La frontière entre la critique des religions et les propos perçus par certains comme diffamatoires ou haineux est floue et subjective. La démarche de la CDPDJ comporte donc un risque sérieux de limiter indûment la liberté d’expression lorsqu’il s’agira, par exemple, de critiquer les religions qui ne reconnaissent pas l’égalité des sexes ou de combattre des croyances, tel le créationnisme, incompatibles avec les connaissances scientifiques.

Autant il importe de protéger la liberté de religion lorsqu’elle est exercée dans le cadre des limites de la loi, autant il importe de protéger la liberté de critiquer ces religions même lorsque ces critiques sont considérées comme blasphématoires par certains croyants. L’amendement recherché devra donc être formulé de telle sorte qu’on ne puisse pas mettre dans le même fourre-tout l’incitation à la haine et la critique nécessaire à l’avancement des libertés civiles.

La menace contre la liberté d’expression est d’autant plus réelle que le Code criminel exclut des propos haineux toute «opinion fondée sur un texte religieux auquel [on] croit». Autrement dit, il est permis de tenir des propos haineux à l’endroit des femmes, des homosexuels ou des athées si ces propos reposent sur des croyances religieuses.
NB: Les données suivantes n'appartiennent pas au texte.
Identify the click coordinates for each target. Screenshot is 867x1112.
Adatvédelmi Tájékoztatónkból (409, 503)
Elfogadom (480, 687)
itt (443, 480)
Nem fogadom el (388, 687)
De plus, ce même Code criminel interdit le blasphème (art. 296). On peut se demander si la publication des caricatures de Mahomet, jugées blasphématoires par certains musulmans, aurait été permise au Canada.

Étant donné ce contexte juridique, la CDPDJ a raté une belle occasion de chercher à contrebalancer ces deux dispositions de la loi fédérale au lieu de conduire, volontairement ou non, à les renforcer.
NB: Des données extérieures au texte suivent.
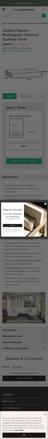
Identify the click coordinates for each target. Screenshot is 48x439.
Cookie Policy (18, 430)
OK (24, 435)
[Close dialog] (45, 204)
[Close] (45, 414)
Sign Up (12, 225)
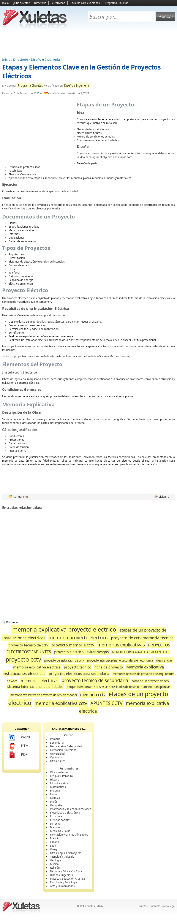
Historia (55, 779)
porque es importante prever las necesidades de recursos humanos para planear (118, 687)
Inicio (5, 3)
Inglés (53, 801)
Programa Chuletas (116, 3)
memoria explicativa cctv (61, 703)
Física (53, 794)
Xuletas (143, 906)
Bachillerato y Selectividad (66, 746)
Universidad (57, 753)
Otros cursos (57, 761)
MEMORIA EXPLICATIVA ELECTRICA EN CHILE (140, 652)
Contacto (155, 906)
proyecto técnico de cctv (28, 645)
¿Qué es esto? (21, 3)
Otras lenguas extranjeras (65, 853)
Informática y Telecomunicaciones (70, 809)
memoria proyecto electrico (78, 637)
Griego (54, 849)
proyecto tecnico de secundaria (95, 680)
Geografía (56, 805)
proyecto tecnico (77, 667)
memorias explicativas (121, 644)
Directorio (40, 3)
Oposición (56, 757)
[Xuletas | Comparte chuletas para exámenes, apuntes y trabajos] (34, 27)
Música (54, 864)
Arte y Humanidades (62, 886)
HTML (25, 745)
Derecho (55, 823)
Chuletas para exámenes (85, 3)
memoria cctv (92, 694)
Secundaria (57, 742)
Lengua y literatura (61, 776)
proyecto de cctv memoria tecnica (142, 637)
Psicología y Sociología (63, 882)
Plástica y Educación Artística (67, 878)
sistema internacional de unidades (35, 686)
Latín (53, 845)
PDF (24, 754)
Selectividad (58, 3)
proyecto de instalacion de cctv (64, 660)
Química (55, 798)
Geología (55, 860)
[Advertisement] (88, 43)
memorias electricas (39, 680)
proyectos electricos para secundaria (79, 673)
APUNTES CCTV (106, 703)
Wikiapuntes (87, 906)
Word (25, 737)
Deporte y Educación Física (66, 871)
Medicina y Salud (60, 831)
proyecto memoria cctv (72, 645)
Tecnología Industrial (62, 856)
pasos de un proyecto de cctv (150, 681)
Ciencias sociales (60, 820)
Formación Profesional (63, 750)
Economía (56, 816)
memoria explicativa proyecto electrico (64, 629)
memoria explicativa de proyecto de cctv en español (43, 695)
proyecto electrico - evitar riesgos (81, 651)
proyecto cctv (23, 659)
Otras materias (59, 772)
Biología (55, 790)
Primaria (55, 739)
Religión (55, 867)
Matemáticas (58, 787)
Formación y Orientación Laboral (69, 834)
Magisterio (56, 827)
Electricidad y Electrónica (65, 812)
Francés (55, 838)
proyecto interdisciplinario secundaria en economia (120, 660)
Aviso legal (168, 906)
Un président sous influence

Il y a plus. Les propos tenus par le président de la CDPDJ, Jacques Frémont, à la Première chaîne de Radio-Canada (allez à la 5e minute) n’ont rien de rassurants. M. Frémont a fait allusion à une recommandation du Haut commissariat aux droits de l’homme de l’ONU qui irait dans le sens de ce que recherche la CDPDJ.

Ce qu’il ne dit pas, c’est que la position actuelle de l’Assemblée générale de l’ONU, faisant suite à une résolution du Conseil des droits de l’Homme en 2011, précise que ce sont les personnes, et non les religions, qui doivent être protégées de la discrimination et de l’incitation à la haine. Jusqu’ici, les instances onusiennes se sont toujours opposées au concept de diffamation des religions jugé incompatible avec le droit international ayant pour fonction de protéger les individus et non pas les systèmes de pensée.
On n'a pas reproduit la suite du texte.